■ **SUPPLIED DATA**:
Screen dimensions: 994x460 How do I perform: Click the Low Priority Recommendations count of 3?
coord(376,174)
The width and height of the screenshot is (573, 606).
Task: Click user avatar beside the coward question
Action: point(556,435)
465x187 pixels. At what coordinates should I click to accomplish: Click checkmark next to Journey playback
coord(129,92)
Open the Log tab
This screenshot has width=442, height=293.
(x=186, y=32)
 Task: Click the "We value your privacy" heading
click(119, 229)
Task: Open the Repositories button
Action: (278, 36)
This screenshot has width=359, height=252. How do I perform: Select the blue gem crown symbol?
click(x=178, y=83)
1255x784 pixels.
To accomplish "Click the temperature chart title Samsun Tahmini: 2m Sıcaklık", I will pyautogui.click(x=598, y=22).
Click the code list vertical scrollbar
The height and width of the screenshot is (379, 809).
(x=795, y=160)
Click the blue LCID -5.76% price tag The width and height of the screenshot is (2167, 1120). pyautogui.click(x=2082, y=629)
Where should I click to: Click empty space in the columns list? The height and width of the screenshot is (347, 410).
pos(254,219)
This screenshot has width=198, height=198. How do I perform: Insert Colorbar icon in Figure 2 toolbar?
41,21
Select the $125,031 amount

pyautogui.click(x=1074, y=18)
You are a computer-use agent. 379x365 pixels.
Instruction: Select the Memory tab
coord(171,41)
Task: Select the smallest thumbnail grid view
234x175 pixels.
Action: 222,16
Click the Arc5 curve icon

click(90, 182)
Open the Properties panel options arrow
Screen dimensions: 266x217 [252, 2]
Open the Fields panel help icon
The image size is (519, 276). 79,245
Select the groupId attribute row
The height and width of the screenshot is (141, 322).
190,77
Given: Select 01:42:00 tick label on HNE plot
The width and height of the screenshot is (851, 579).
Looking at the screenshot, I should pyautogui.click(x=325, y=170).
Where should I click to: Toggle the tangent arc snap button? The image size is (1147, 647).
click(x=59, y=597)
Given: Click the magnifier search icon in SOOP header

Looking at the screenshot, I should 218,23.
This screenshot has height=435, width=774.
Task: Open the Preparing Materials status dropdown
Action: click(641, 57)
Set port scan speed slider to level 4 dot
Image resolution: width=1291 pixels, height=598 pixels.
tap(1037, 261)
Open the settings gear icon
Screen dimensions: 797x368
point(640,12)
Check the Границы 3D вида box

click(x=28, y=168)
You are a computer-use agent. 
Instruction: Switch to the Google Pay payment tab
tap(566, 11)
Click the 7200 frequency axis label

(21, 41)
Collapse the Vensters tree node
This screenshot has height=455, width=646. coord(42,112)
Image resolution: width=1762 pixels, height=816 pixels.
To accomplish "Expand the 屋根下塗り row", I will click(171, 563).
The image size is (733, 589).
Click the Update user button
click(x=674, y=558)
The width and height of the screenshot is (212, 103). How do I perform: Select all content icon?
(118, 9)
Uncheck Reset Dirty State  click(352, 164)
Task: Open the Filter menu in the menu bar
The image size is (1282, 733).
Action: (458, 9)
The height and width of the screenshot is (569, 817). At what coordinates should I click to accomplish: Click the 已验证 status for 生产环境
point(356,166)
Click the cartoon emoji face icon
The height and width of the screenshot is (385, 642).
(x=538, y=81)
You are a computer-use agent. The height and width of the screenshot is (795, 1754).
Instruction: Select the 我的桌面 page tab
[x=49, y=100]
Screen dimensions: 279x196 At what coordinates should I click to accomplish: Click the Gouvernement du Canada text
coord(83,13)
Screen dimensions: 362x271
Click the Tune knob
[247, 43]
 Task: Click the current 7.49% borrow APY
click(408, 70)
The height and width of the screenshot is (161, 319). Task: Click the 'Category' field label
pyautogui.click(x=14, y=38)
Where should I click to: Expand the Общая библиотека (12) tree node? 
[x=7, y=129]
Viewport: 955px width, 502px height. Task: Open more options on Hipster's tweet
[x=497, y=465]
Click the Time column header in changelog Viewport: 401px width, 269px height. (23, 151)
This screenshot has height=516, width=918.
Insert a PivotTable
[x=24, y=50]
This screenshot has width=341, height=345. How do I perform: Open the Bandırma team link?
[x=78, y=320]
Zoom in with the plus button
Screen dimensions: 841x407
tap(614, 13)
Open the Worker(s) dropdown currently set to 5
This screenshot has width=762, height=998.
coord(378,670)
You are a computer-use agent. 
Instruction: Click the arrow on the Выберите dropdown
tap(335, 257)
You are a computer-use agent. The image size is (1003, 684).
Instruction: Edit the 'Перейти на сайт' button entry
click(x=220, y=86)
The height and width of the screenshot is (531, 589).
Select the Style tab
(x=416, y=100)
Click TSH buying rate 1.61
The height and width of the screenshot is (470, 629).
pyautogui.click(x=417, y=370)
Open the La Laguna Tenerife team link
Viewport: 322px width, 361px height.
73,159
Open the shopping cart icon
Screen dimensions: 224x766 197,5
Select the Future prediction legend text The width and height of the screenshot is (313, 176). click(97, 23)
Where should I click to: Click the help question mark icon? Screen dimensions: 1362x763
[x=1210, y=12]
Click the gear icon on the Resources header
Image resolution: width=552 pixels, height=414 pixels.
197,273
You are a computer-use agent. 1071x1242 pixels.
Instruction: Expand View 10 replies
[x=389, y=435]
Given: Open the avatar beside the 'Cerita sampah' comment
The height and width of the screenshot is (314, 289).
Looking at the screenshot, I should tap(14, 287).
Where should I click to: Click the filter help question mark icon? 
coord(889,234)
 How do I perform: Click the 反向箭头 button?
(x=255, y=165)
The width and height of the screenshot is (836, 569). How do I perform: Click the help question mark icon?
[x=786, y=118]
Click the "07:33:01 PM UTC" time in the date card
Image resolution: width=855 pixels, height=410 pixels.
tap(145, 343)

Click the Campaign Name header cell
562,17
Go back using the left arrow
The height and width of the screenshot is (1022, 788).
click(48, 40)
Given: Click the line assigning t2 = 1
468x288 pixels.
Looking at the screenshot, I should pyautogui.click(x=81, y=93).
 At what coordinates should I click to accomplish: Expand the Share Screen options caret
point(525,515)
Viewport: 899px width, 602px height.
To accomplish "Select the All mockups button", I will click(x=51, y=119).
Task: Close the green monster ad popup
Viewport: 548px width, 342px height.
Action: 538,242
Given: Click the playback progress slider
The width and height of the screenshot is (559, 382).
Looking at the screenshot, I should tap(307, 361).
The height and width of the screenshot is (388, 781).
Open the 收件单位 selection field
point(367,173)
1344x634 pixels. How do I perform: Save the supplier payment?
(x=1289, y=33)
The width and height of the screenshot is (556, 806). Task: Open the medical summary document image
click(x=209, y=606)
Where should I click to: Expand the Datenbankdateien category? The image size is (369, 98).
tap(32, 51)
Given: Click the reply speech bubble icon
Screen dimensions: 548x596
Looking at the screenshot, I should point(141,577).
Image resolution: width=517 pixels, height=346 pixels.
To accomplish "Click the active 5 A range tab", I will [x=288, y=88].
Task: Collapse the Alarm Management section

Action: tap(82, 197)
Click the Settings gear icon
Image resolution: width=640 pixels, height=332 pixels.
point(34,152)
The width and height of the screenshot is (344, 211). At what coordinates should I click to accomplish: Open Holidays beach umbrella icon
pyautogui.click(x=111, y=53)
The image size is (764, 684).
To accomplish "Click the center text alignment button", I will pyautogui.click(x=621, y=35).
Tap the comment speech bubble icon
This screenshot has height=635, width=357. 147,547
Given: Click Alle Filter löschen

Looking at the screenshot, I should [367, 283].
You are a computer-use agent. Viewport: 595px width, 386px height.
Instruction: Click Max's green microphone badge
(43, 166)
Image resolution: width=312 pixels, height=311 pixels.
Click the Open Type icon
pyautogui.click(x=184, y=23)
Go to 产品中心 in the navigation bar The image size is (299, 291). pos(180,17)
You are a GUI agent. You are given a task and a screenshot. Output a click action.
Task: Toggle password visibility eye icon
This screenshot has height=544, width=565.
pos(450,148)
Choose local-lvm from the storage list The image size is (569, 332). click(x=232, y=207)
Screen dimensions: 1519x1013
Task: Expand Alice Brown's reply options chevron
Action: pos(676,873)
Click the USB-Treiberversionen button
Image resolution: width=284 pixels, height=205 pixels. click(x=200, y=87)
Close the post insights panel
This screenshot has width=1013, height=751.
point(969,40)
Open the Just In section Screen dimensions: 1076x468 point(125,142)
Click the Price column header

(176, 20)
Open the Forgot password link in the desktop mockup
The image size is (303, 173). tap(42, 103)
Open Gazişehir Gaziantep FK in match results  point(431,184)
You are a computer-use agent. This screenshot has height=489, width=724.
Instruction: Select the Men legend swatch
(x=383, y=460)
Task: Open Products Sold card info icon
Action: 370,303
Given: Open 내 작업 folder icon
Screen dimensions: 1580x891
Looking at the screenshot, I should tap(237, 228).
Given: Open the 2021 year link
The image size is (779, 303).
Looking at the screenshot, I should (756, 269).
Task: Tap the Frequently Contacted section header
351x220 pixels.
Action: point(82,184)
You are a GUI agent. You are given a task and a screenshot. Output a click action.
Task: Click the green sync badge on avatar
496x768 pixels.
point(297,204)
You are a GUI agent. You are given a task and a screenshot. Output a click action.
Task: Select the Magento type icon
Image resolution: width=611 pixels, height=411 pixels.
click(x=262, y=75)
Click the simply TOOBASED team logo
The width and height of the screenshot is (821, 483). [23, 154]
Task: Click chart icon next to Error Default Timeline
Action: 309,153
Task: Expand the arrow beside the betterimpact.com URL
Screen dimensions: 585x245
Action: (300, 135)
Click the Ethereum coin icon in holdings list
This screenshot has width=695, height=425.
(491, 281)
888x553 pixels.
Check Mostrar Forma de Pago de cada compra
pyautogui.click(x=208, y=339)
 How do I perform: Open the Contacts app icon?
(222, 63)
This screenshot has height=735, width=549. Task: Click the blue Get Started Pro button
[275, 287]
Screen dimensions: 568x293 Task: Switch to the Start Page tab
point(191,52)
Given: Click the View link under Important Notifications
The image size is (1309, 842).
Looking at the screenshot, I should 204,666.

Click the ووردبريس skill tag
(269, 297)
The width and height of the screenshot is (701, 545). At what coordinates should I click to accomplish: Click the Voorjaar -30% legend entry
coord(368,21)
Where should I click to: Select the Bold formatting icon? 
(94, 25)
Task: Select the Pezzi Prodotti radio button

■ **THE TASK**: Extract exactly and only the lines above from the line containing "Task: Select the smallest thumbnail grid view" through the line containing "The image size is (733, 589).", both end lines included.

■ **OUTPUT FOR THIS EXERCISE**:
Task: Select the smallest thumbnail grid view
234x175 pixels.
Action: 222,16
Click the Arc5 curve icon

click(90, 182)
Open the Properties panel options arrow
Screen dimensions: 266x217 [252, 2]
Open the Fields panel help icon
The image size is (519, 276). 79,245
Select the groupId attribute row
The height and width of the screenshot is (141, 322).
190,77
Given: Select 01:42:00 tick label on HNE plot
The width and height of the screenshot is (851, 579).
Looking at the screenshot, I should pyautogui.click(x=325, y=170).
Where should I click to: Toggle the tangent arc snap button? The image size is (1147, 647).
click(x=59, y=597)
Given: Click the magnifier search icon in SOOP header

Looking at the screenshot, I should 218,23.
This screenshot has height=435, width=774.
Task: Open the Preparing Materials status dropdown
Action: click(641, 57)
Set port scan speed slider to level 4 dot
Image resolution: width=1291 pixels, height=598 pixels.
tap(1037, 261)
Open the settings gear icon
Screen dimensions: 797x368
point(640,12)
Check the Границы 3D вида box

click(x=28, y=168)
You are a computer-use agent. 
Instruction: Switch to the Google Pay payment tab
tap(566, 11)
Click the 7200 frequency axis label

(21, 41)
Collapse the Vensters tree node
This screenshot has height=455, width=646. coord(42,112)
Image resolution: width=1762 pixels, height=816 pixels.
To accomplish "Expand the 屋根下塗り row", I will click(171, 563).
The image size is (733, 589).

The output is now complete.